Brendan Hickey brendan.m.hickey at gmail.com
Thu Dec 13 13:17:31 UTC 2018


On Thu, Dec 13, 2018, 00:41 Greg Luck <greg at hazelcast.com wrote:

> Cloud Providers are different. And new.  They provide the software as a
> *service,* not a copy of the software. They provide the exact software,
> with the same API, and generally without any modifications, as a service. I
> call it service wrapping. Some examples are Redis, MySQL, Kafka.  They
> derive all their economic value from running the software for others
> without giving those others “copies”. So they can do this without passing
> on any copyleft restrictions. The software is *used*, not copied and
> therefore not conveyed as defined.
>

Cloud providers are selling reliability, not software. I could offer you
access to SQLite running in my basement. This is entirely different from
AWS running SQLite for a user, as I can barely offer you a one-9 SLA.

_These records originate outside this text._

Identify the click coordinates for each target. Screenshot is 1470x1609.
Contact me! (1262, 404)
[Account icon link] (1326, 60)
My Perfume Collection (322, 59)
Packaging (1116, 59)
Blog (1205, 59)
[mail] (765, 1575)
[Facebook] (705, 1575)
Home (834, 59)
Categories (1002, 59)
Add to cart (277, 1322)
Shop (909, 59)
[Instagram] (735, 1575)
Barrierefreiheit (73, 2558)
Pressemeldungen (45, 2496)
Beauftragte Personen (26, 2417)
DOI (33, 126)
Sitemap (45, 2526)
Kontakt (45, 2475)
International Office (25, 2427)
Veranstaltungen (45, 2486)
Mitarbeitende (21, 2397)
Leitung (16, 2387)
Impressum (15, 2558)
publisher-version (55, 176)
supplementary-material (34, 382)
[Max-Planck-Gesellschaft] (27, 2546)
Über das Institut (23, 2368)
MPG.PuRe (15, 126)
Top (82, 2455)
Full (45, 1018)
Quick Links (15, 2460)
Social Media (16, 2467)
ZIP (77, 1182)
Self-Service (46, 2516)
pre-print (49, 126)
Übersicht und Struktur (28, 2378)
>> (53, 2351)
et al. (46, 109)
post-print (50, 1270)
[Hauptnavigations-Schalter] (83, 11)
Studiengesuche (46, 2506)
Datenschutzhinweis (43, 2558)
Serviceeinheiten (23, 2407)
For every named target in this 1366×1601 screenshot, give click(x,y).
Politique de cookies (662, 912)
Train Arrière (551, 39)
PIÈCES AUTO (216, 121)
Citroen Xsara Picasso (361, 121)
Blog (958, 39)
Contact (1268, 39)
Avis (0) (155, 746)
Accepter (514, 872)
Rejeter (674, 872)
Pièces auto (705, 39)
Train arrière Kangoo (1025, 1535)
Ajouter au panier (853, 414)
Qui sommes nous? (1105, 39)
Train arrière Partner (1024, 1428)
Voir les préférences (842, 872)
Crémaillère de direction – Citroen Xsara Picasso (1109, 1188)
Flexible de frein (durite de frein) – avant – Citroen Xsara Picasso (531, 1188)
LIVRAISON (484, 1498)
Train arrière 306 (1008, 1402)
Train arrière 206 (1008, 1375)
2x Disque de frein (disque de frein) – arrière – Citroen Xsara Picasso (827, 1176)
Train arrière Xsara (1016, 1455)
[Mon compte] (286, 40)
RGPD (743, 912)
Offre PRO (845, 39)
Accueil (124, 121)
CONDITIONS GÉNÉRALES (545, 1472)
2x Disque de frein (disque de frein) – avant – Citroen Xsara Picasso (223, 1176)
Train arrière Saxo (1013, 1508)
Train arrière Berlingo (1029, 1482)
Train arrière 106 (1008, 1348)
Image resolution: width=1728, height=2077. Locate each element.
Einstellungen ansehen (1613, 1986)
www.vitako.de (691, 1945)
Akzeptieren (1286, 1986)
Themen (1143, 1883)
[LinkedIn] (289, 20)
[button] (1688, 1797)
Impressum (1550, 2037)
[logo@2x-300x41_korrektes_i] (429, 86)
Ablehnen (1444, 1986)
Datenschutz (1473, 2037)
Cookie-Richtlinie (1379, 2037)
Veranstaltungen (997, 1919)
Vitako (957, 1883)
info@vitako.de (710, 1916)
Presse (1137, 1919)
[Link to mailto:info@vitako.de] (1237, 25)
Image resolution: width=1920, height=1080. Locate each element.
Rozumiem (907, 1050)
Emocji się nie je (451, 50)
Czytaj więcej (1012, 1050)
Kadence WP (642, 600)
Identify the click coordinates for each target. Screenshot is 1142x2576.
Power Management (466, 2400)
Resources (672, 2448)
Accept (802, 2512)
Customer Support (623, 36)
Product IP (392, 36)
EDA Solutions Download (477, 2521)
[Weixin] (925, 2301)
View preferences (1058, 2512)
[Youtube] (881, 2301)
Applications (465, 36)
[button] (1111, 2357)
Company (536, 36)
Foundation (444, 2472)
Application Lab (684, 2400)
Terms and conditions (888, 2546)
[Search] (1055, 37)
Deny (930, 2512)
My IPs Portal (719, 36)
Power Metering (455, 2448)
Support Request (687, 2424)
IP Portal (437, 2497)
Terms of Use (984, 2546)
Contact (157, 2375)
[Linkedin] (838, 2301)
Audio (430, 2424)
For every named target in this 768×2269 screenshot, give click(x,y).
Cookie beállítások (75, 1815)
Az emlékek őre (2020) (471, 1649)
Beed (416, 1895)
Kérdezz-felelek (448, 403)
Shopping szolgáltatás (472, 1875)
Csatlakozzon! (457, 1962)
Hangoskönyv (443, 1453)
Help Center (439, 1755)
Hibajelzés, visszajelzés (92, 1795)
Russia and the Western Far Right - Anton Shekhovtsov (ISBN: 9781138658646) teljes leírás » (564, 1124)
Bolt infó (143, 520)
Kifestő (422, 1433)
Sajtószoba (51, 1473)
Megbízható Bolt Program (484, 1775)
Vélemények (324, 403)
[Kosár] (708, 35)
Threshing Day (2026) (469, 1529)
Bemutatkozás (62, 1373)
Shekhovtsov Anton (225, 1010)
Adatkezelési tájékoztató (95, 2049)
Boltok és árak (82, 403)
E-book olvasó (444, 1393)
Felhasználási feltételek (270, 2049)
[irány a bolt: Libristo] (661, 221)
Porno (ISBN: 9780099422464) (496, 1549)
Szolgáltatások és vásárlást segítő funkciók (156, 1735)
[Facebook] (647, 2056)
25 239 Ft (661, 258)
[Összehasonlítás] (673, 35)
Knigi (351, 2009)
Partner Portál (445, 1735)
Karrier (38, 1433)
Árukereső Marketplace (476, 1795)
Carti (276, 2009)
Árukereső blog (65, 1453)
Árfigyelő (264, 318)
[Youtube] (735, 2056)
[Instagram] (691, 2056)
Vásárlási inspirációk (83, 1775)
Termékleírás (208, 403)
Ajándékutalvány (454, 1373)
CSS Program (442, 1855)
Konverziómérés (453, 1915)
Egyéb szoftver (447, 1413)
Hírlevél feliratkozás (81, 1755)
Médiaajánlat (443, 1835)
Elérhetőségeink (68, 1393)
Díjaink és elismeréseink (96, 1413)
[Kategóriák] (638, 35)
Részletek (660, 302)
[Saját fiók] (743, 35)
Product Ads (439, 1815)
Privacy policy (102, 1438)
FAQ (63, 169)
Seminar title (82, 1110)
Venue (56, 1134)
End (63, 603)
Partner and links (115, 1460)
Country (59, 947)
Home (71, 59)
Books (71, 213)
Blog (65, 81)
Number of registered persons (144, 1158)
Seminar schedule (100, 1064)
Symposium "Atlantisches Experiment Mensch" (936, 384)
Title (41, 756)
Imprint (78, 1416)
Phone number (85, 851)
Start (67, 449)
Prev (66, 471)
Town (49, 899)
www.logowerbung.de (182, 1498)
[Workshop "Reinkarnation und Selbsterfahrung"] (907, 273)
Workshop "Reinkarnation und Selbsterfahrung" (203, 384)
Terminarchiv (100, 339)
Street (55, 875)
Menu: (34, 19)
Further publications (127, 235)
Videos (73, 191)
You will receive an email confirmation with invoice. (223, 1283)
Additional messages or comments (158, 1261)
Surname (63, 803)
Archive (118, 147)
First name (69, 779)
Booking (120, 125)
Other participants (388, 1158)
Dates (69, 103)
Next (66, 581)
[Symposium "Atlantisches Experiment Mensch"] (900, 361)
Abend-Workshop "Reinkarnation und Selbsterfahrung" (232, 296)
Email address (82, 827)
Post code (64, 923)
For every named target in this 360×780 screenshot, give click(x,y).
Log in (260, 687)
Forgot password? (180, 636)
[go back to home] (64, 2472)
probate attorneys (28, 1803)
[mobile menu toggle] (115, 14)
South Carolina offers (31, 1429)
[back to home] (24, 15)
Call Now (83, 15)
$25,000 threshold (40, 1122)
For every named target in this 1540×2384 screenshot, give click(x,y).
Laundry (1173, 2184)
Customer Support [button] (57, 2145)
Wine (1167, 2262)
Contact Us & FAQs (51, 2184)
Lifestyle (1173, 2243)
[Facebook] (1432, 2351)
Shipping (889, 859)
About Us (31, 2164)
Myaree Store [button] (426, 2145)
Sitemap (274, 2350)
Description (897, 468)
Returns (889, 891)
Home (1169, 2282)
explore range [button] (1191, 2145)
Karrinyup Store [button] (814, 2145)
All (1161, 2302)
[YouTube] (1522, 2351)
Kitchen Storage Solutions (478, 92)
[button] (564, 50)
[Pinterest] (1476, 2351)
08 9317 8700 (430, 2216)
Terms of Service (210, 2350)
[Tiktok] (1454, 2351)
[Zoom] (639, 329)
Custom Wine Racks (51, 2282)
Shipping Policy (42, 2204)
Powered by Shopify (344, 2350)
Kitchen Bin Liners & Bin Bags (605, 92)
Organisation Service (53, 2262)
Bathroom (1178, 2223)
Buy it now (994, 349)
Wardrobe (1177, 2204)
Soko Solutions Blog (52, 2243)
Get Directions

I always through the idea behind copyleft was to prevent that other party
> from simply selling, or modifying a selling something that was free. So it
> made those derivative works free too. This is the same idea, but applied to
> the new world of services.
>

The idea behind copyleft is reciprocity, not to arbitrarily encumber
commercial interests. The GPL and AGPL attaches when I create a derivative
work and distribute that work or offer it as a service. The SSPL instead
works by imposing restrictions on other software through a wholesale
landgrab if Mongo thinks you're competing with them.

The other thing that is different is that there are a smaller number of
> people who can meaningfully service wrap than redistribute.
>

Thanks for bringing this up. In practice it doesn't look like the SSPL
would even work. Consider: Can I write an SSPL-licensed service wrapper
around an SSPL database and deploy it in the cloud for use in my mobile app?

If the answer is "yes", the license won't reasonably solve the problem it
purports to fix. Someone will write a wrapper and cloud deploy scripts.
Cloud providers will drop official support and it'll be bring your own
database. If the answer is "no", then mere users can't coherently use the
software in the cloud.

There are natural monopolies that exist with the giant cloud providers.
> Cloud Providers benefit from the network effect. There is also a high
> barrier to entry - it takes billions of dollars of investment and many
> years to set one up. The network effects are number of regions and
> features. This leads to more customers, and those lead to more regions and
> features, and so on. These factors suggest we will have a single digit
> number of Cloud Providers into the future.
>

I'm glad we agree that Cloud Providers are selling reliability and not
software. However, you're mixing up economies of scale, network effects and
natural monopolies. There are huge capital costs involved in building out
vast international infrastructure, but this doesn't imply the existence of
a natural monopoly. Competitors don't increase the capital costs for a new
entrant, they just drives down everyone's margin.

This might be better for license-discuss, but I don't subscribe there and
perhaps we should revisit the idea of folding them together.